A line below contains "Given: Open the notifications bell icon", and a later one contains "Enable the Auto Charge Invoices toggle". Repeat both, with every line between them, exactly.

§ Records shown
============================================================

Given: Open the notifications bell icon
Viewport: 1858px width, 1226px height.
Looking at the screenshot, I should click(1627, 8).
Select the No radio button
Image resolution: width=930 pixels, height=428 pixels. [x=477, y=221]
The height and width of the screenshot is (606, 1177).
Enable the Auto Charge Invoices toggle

============================================================

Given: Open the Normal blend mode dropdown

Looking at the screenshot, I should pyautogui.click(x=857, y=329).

============================================================

§ Answer space
Given: Open the notifications bell icon
Viewport: 1858px width, 1226px height.
Looking at the screenshot, I should click(1627, 8).
Select the No radio button
Image resolution: width=930 pixels, height=428 pixels. [x=477, y=221]
The height and width of the screenshot is (606, 1177).
Enable the Auto Charge Invoices toggle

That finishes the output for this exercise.